DOCUMENT PASSAGE: Begin

RE: [squid-users] Is my Squid heavily loaded?

From: Saurabh Agarwal <Saurabh.Agarwal_at_citrix.com>
Date: Mon, 14 Mar 2011 18:12:27 +0530

Thanks Amos. I will try doing those different sizes tests.

Some more observations on my machine. If I don't transfer those 200 HTTP Files for the first time in parallel but sequentially one by one using wget and after this if I use my other script to get these 200 files in parallel from Squid then memory usage is allright. Squid memory usage remains under 100MB. I think for the first time transfer there is even more disk usage like save the files to disk and then read all of them parallel from disk. Also I think there should be lots of socket buffer space being used as well by Squid for each client and server socket.

Regarding cache_dir usage what do you mean by "one cache_dir entry per spindle". I have only one disk and one device mapped partition with ext3 file system.

Regards,
Saurabh

-----Original Message-----
From: Amos Jeffries [mailto:squid3_at_treenet.co.nz]
Sent: Monday, March 14, 2011 5:26 PM
To: squid-users_at_squid-cache.org
Subject: Re: [squid-users] Is my Squid heavily loaded?

DOCUMENT PASSAGE: End
PROVIDED MATERIAL: Begin

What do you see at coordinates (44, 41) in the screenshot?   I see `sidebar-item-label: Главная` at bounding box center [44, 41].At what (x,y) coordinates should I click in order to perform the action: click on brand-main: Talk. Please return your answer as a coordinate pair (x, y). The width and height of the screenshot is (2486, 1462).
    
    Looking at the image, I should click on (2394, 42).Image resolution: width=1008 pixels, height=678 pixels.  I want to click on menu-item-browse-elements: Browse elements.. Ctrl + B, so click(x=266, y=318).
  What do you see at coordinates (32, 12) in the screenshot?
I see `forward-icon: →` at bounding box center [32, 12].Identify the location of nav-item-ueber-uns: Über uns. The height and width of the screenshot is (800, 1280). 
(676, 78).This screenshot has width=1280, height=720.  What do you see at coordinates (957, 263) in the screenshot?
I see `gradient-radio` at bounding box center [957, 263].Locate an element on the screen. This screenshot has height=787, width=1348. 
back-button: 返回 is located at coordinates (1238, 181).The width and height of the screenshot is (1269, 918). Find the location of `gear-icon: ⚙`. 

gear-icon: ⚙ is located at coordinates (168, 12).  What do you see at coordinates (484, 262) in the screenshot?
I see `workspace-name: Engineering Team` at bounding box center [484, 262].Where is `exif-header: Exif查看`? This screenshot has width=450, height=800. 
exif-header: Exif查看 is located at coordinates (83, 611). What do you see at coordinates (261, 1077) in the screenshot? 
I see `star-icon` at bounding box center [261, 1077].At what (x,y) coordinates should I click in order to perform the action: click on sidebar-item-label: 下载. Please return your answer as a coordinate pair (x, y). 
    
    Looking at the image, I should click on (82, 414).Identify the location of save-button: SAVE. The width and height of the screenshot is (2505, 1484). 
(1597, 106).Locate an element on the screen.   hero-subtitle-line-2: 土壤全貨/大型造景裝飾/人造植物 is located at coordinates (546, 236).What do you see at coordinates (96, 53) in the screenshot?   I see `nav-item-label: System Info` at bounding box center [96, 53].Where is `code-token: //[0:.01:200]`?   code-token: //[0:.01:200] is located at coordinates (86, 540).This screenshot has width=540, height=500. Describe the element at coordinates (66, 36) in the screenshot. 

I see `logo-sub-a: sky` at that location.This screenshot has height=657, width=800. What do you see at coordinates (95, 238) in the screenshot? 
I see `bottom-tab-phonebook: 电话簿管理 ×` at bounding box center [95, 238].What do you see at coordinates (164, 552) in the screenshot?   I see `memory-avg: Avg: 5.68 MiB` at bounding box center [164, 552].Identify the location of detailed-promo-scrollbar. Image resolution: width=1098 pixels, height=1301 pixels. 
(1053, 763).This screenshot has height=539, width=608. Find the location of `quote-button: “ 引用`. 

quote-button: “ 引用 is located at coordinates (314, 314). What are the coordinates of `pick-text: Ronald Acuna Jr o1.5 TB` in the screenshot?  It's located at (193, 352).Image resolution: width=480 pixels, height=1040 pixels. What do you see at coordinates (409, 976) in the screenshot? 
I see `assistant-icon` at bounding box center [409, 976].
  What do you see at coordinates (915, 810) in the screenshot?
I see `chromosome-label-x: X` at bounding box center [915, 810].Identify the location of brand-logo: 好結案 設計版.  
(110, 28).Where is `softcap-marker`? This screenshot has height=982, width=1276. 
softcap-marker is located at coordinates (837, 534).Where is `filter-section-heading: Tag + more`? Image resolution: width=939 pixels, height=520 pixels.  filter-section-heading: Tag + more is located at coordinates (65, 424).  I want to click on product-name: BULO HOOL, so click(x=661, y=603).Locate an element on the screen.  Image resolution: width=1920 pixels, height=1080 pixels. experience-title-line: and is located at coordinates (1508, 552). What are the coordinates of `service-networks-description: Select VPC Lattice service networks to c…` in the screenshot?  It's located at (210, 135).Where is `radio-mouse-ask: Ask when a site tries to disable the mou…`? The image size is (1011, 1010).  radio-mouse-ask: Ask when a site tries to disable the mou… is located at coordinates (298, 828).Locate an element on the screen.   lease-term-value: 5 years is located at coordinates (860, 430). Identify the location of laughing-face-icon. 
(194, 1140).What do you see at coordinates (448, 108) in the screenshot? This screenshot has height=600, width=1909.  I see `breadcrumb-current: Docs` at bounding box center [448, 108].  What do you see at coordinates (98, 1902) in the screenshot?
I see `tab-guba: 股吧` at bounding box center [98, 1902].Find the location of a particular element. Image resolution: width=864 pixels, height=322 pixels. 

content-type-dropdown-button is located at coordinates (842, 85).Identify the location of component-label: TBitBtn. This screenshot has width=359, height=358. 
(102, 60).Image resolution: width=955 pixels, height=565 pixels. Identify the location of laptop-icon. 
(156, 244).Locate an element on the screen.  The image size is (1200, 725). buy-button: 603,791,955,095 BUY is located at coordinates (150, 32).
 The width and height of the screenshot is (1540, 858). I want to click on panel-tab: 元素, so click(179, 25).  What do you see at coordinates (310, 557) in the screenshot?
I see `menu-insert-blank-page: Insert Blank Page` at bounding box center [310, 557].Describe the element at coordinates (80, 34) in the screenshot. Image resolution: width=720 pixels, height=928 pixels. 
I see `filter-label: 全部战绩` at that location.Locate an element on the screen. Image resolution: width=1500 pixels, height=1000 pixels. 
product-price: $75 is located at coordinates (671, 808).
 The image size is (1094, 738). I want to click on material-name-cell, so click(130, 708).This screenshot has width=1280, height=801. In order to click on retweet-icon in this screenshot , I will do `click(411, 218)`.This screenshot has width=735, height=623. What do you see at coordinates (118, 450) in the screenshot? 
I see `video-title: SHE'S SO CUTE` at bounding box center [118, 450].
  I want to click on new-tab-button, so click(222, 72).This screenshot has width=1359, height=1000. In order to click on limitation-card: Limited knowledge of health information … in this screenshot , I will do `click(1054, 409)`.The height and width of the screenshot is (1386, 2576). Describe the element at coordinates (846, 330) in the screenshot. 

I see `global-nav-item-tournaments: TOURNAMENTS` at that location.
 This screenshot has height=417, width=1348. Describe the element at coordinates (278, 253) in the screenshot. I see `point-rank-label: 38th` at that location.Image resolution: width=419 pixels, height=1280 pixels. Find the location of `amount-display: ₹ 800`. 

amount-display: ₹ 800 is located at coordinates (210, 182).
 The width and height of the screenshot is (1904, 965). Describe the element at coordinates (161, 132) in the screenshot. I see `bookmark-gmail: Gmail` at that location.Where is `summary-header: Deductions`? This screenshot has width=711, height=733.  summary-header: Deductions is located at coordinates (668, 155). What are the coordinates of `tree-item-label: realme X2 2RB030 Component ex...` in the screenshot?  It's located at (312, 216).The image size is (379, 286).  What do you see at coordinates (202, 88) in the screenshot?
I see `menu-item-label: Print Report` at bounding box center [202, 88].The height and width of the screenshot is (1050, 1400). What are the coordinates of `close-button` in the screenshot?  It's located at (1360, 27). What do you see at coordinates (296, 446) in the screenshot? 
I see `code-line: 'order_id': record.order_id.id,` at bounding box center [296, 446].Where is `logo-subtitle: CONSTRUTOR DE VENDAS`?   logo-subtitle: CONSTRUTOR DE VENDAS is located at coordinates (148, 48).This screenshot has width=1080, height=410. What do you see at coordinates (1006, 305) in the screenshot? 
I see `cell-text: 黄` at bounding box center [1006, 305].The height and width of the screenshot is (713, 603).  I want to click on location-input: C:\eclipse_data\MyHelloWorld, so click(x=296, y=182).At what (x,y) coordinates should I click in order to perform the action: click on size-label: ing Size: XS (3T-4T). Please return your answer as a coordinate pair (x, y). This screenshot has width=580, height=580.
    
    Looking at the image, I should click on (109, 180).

PROVIDED MATERIAL: End

### WHAT THIS TASK INVOLVES
From the Squid mailing-list message above, pull out the passage that begins at the words "Some more observations" and stops after "and server socket.".

### ANSWER SECTION
Some more observations on my machine. If I don't transfer those 200 HTTP Files for the first time in parallel but sequentially one by one using wget and after this if I use my other script to get these 200 files in parallel from Squid then memory usage is allright. Squid memory usage remains under 100MB. I think for the first time transfer there is even more disk usage like save the files to disk and then read all of them parallel from disk. Also I think there should be lots of socket buffer space being used as well by Squid for each client and server socket.